L a prima mossa porta la firma di Giovanni Toti. Mentre il dibattito interno a Forza Italia continua a consumarsi su metodi e sistemi per arrivare a inizio autunno al congresso della rifondazione, il governatore della Liguria annuncia un'iniziativa che vuole rappresentare una sorta di «atto costitutivo» per un nuovo soggetto politico all'interno della galassia del centrodestra. Segno che il consiglio di Berlusconi («se Toti esce da Forza Italia si condanna all'invisibilità») non è stato seguito. Intervenendo alla trasmissione di Lucia Annunziata Mezz'ora in più, Giovanni Toti annuncia l'organizzazione di un evento per il 6 luglio prossimo in un teatro della capitale. «Non vorrei lanciare un movimento, ma si sta pensando a un'assemblea - spiega davanti alle telecamere di Rai3 - Un modo per trovarci insieme e per discutere». Il governatore della Liguria mette le mani avanti. Non si tratta di una scissione. Bensì di un confronto. Il teatro romano, dice, sarà la cornice di un dibattito ampio cui sono invitati a partecipare tutti. Soprattutto i compagni di partito.
Per il momento all'appello ha risposto soltanto Osvaldo Napoli, parlamentare azzurro nonché capogruppo in Consiglio comunale a Torino. L'importante, spiega Napoli, è che l'iniziativa non sia stata messa in piedi contro qualcuno o qualcosa. Insomma: va bene esserci purché sia soltanto un confronto dialettico che resti sul piano della teoria politica. «Discutere pubblicamente il futuro del movimento che è stato la spina dorsale della politica italiana per un quarto di secolo è una manifestazione di affetto per il movimento e il suo fondatore. Discutere e confrontarsi è il sale della democrazia e non può mancare in un partito che sia davvero liberale, moderato e riformista».
Un altro sì Toti lo incassa da Roberto Maroni. L'ex governatore della Lombardia si è dimostrato disponibile al confronto. «Lo spazio politico c'è. Andrò volentieri, se Toti mi invita, a discutere sui contenuti sulle cose concrete e utili». L'idea è quella di trovare un modo per creare una seconda gamba moderata che sostenga l'impianto sovranista del centrodestra come si sta delineando in questi ultimi mesi con l'ascesa di Salvini a leader naturale della coalizione.
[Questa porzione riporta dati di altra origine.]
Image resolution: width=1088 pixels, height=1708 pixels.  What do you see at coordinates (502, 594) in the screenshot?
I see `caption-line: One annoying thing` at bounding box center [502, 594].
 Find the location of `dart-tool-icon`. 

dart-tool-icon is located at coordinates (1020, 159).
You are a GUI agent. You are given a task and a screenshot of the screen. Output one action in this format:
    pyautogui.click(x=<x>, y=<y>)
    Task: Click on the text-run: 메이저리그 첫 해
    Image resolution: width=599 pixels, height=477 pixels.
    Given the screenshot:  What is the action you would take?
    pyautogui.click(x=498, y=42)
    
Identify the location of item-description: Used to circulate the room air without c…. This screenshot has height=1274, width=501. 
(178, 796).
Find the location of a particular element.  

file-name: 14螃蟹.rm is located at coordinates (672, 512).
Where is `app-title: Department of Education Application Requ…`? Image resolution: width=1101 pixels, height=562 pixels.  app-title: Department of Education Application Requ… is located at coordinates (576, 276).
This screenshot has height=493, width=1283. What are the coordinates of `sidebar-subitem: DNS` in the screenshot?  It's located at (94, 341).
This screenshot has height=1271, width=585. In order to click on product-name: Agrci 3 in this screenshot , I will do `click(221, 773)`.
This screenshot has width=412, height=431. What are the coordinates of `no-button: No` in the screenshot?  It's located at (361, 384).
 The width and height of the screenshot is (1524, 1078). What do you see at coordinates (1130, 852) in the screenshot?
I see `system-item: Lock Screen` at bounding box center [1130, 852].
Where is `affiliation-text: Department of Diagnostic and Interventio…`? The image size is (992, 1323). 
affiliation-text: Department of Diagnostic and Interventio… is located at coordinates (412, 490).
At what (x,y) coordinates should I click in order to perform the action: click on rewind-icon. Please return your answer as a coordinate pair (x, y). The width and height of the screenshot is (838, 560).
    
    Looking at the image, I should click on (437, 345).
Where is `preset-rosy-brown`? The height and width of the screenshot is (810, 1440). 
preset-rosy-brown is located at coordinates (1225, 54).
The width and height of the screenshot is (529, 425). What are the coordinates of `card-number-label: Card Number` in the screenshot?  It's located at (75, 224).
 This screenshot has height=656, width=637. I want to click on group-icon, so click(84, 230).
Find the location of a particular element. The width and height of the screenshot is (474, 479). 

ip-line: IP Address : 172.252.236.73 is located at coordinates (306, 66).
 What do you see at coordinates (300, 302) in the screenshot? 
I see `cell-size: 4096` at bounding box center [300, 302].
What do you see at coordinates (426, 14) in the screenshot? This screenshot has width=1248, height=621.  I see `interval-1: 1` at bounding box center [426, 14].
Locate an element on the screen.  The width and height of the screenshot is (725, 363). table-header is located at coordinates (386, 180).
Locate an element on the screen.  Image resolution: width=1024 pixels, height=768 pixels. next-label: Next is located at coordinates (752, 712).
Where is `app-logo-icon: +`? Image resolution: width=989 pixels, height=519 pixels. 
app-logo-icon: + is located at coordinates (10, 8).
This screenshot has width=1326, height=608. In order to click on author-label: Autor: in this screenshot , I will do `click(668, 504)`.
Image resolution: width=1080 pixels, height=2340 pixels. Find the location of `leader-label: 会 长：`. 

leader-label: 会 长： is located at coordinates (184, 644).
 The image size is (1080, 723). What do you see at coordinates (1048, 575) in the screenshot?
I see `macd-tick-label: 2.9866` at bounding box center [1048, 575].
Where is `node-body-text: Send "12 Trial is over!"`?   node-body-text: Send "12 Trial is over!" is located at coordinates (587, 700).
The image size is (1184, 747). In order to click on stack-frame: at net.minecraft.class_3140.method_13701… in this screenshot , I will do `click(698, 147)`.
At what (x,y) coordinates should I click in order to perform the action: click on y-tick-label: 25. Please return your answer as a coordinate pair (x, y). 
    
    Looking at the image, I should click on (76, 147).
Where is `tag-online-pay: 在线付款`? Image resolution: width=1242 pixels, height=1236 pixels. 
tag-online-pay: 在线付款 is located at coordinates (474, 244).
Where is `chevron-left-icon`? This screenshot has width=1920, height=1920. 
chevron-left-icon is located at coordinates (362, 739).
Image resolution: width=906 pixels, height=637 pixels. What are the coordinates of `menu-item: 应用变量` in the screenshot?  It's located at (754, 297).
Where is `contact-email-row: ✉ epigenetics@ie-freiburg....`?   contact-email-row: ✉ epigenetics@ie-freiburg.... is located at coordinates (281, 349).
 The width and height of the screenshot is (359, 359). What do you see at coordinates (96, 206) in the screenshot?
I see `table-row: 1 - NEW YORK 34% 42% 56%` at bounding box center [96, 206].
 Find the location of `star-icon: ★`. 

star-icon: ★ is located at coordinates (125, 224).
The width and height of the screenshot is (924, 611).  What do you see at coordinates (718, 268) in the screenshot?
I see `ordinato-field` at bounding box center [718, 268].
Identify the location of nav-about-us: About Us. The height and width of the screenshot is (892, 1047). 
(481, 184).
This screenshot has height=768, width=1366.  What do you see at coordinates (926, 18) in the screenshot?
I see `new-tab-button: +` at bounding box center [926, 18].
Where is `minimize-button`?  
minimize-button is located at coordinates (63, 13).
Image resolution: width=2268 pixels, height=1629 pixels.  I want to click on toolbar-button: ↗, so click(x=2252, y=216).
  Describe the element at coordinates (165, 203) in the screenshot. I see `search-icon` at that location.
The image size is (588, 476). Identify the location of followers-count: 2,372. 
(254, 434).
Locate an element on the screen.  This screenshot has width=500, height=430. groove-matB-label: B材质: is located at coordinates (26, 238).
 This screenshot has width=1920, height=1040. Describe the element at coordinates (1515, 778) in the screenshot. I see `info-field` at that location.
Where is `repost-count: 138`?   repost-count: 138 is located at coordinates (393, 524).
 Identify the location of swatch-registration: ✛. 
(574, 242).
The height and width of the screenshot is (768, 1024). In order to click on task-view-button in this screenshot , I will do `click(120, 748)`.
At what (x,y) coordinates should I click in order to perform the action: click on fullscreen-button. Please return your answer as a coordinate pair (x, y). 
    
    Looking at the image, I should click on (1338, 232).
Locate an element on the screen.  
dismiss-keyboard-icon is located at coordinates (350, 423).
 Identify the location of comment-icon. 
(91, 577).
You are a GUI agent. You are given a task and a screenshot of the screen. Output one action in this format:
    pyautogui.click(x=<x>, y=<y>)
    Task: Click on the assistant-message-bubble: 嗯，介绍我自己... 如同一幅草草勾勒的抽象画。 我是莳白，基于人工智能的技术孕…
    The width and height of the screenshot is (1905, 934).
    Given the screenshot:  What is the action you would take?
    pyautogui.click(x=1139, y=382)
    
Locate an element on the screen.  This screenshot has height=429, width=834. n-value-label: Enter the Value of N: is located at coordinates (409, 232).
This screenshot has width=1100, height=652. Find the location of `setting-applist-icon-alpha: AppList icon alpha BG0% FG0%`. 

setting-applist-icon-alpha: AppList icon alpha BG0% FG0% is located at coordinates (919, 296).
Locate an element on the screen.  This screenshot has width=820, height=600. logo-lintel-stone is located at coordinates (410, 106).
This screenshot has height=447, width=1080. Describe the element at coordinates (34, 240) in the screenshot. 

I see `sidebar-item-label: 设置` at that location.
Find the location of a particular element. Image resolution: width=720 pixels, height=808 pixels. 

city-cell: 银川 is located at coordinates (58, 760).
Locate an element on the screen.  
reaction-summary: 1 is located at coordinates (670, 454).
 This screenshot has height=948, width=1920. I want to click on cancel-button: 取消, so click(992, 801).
L'argine al sovranismo e al taglio radicale della politica sociale immaginata da Salvini (e confermata dall'altro alleato Giorgia Meloni) conferma la necessità (e soprattutto l'urgenza) di ridefinire il ruolo e lo spazio d'azione dei moderati. Su questo già Berlusconi, Paolo Romani e Mara Carfagna nei giorni scorsi hanno avuto modo di pronunciarsi. Resta il problema del modo. E soprattutto di chi avrà l'onere e l'onore di guidare il cambiamento e di portare il partito al congresso.
Tutti sono concordi almeno sui tempi. Si deve fare in fretta, sono pronti a dire in un coro mai così armonizzato. «Bisogna rompere gli indugi, superare gli schemi per entrare nella Terza Repubblica da protagonisti - avverte Toti - Oggi il centrodestra sta bene, con il 34% di Salvini e l'8% di Berlusconi. Sono le proporzioni che destano preoccupazione». Incalzato dalla Annunziata, però, Toti giura che non cerca una via di fuga. «Non voglio l'ennesima scissione - si affretta a spiegare -, bensì vedere tutta Forza Italia nonché le varie associazioni a dire la propria ma in modo diverso dalle stanze chiuse e gli uffici di presidenza.
Dobbiamo costruire un centrodestra con un'anima che sia leghista ma moderata, riformista, popolare, cattolica, socialista».Resta sul tavolo il tema cruciale del comitato di saggi che dovrebbe portare al Congresso. Secondo Toti non andrebbe scelto tra i dirigenti attuali «rottamati» dal voto delle Europee.